What you should do:
Copy out every line of the items below verbatim, omitting the pictures.

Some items
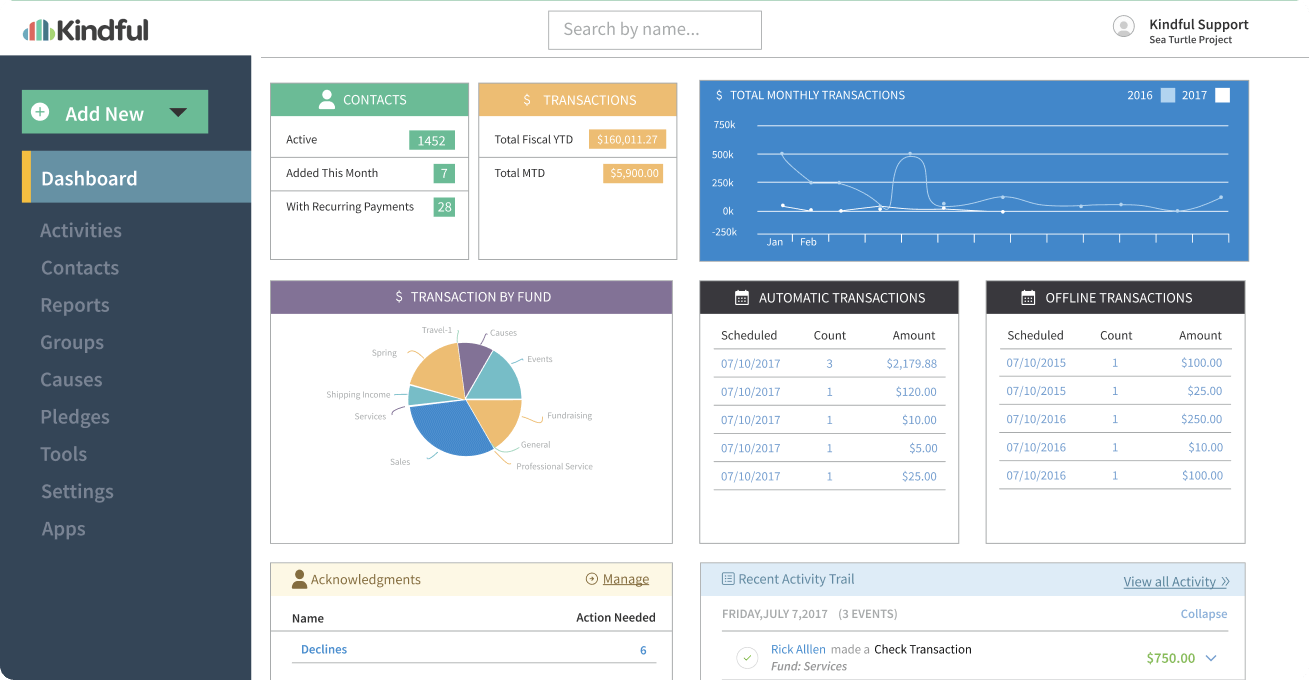
Task: Click the Kindful logo icon
Action: 38,30
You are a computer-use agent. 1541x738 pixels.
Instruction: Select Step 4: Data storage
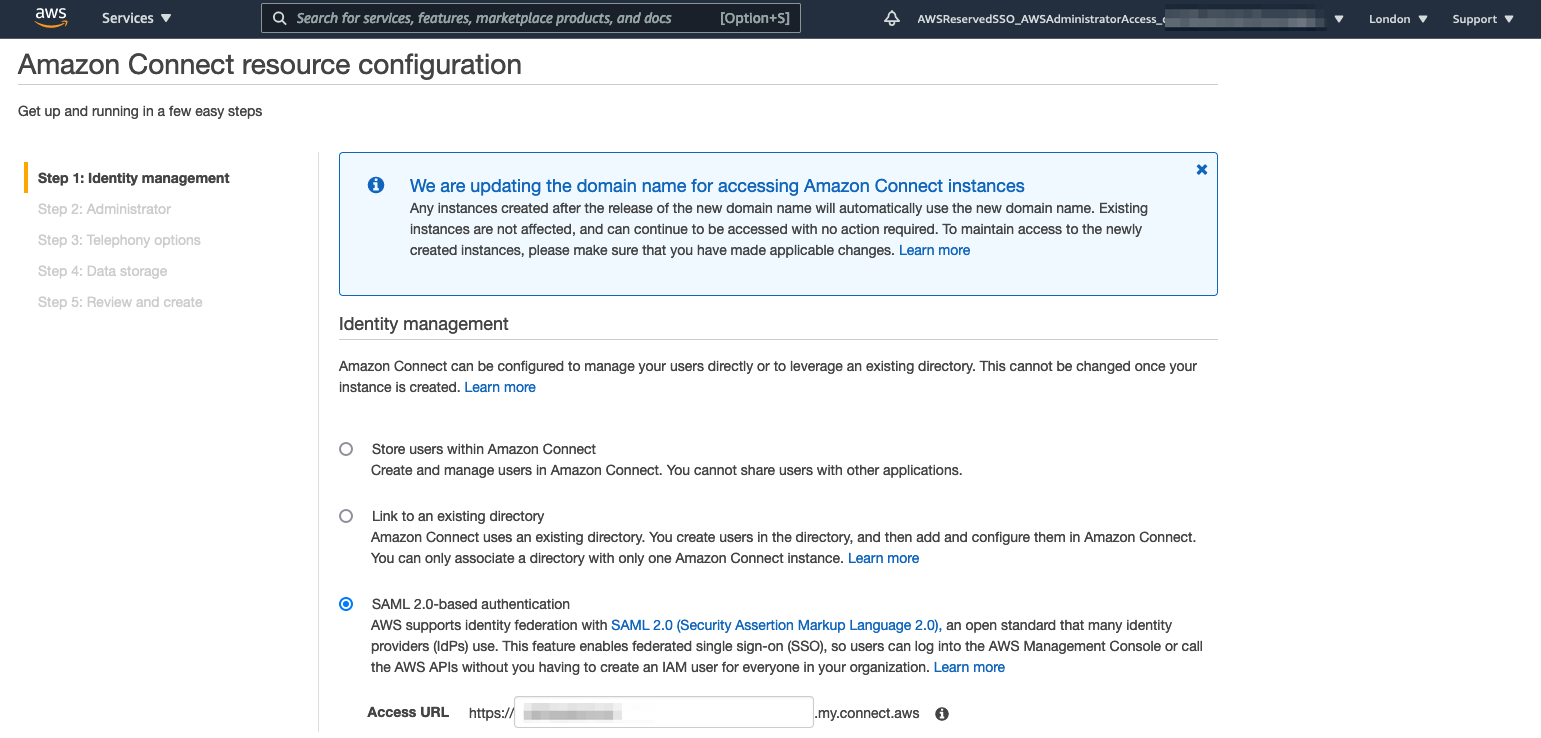102,271
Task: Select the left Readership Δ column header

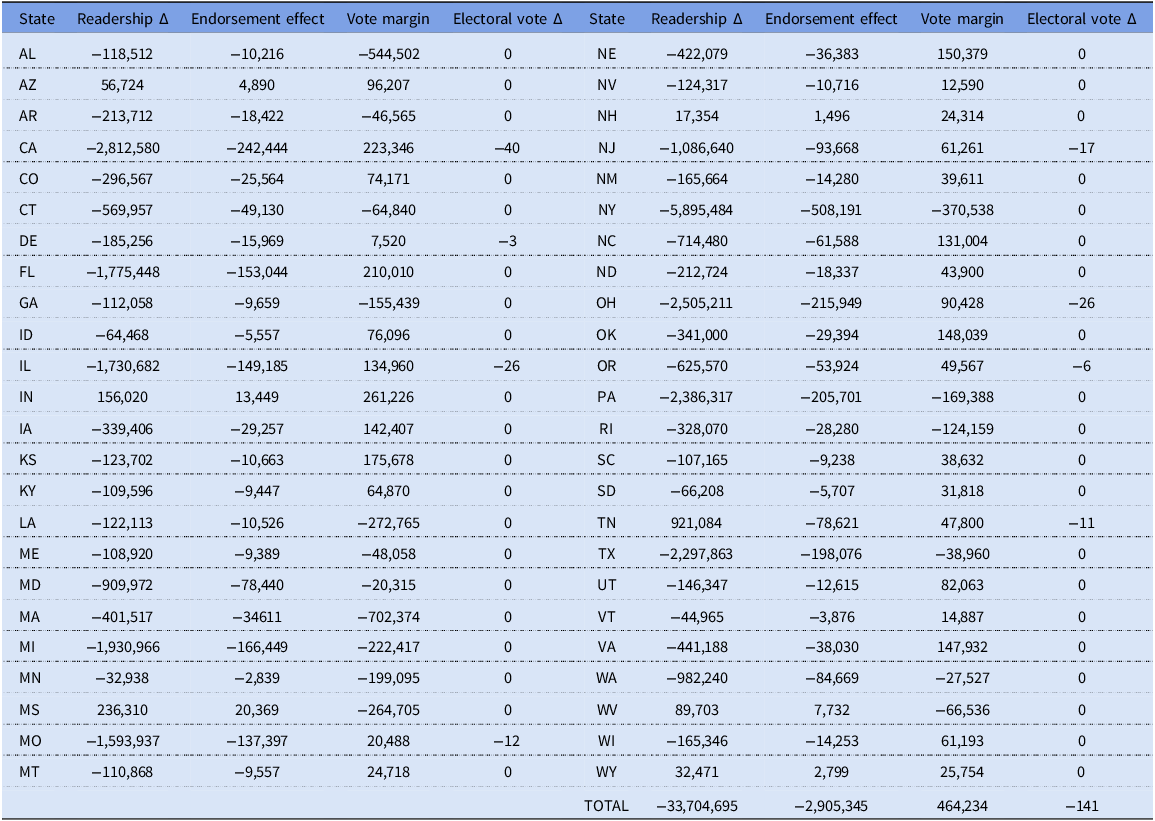Action: [x=122, y=19]
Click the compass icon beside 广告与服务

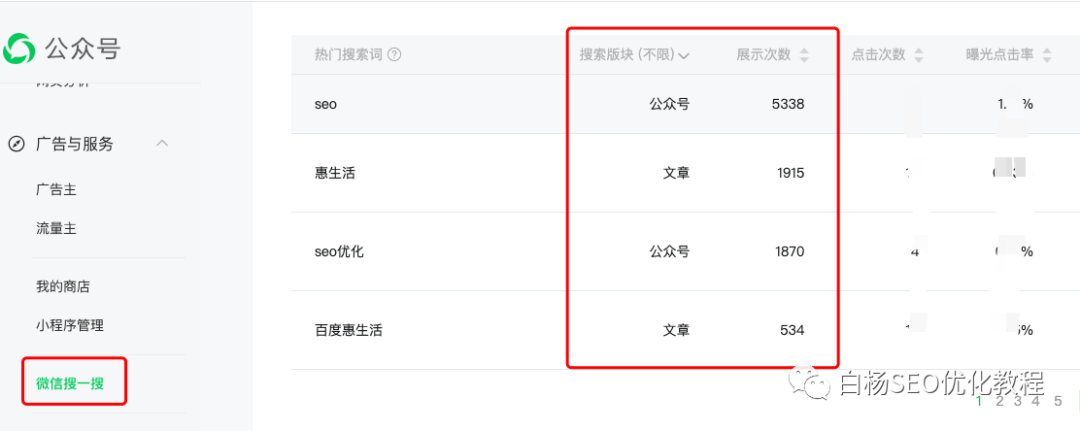coord(16,144)
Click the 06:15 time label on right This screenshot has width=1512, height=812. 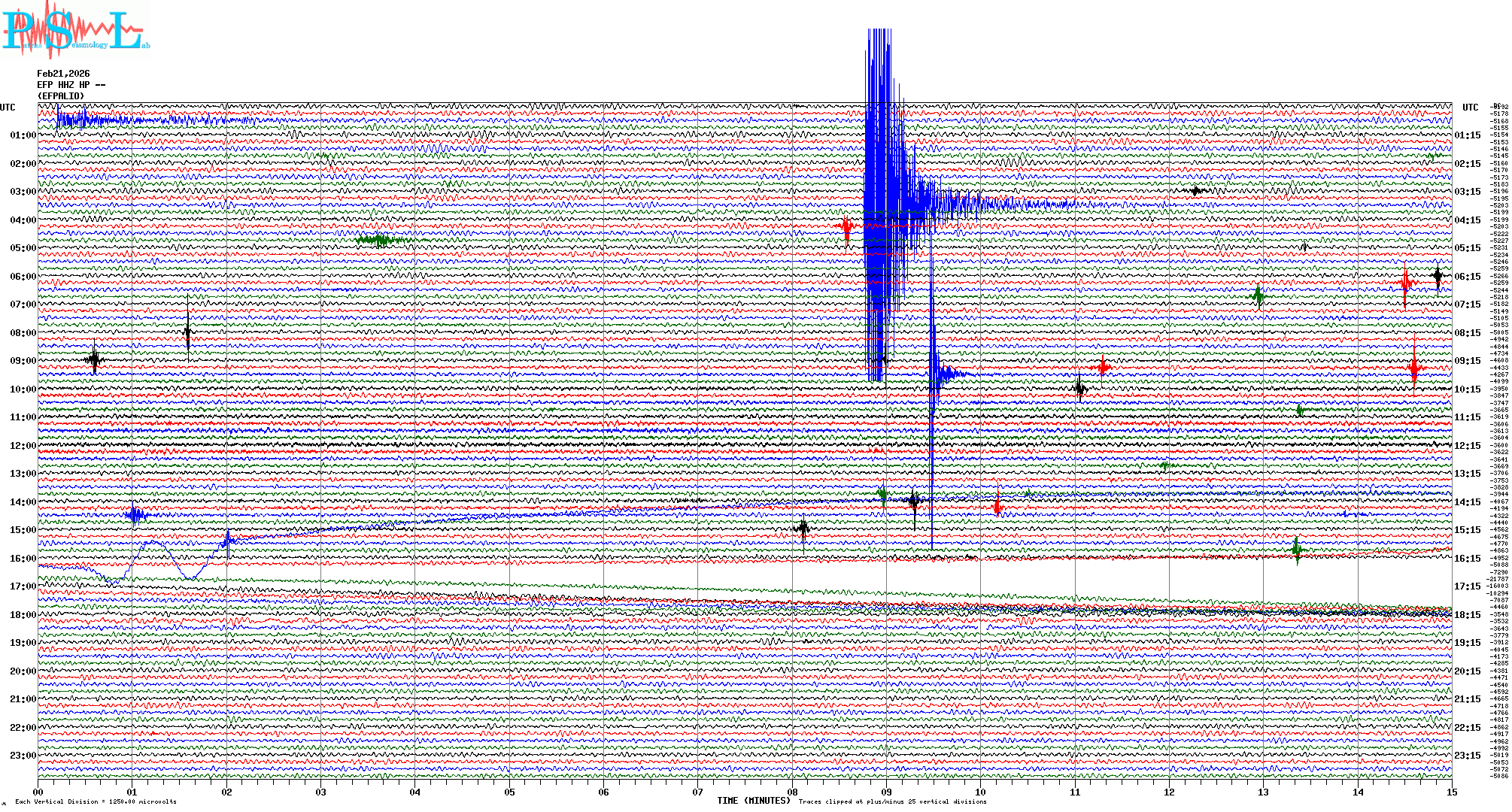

Finished task:
Task: Click the Kindful logo icon
Action: 38,30
You are a computer-use agent. 1541x738 pixels.
Instruction: Select Step 4: Data storage
102,271
Task: Select the left Readership Δ column header

Action: [x=122, y=19]
Click the compass icon beside 广告与服务

coord(16,144)
Click the 06:15 time label on right This screenshot has width=1512, height=812. 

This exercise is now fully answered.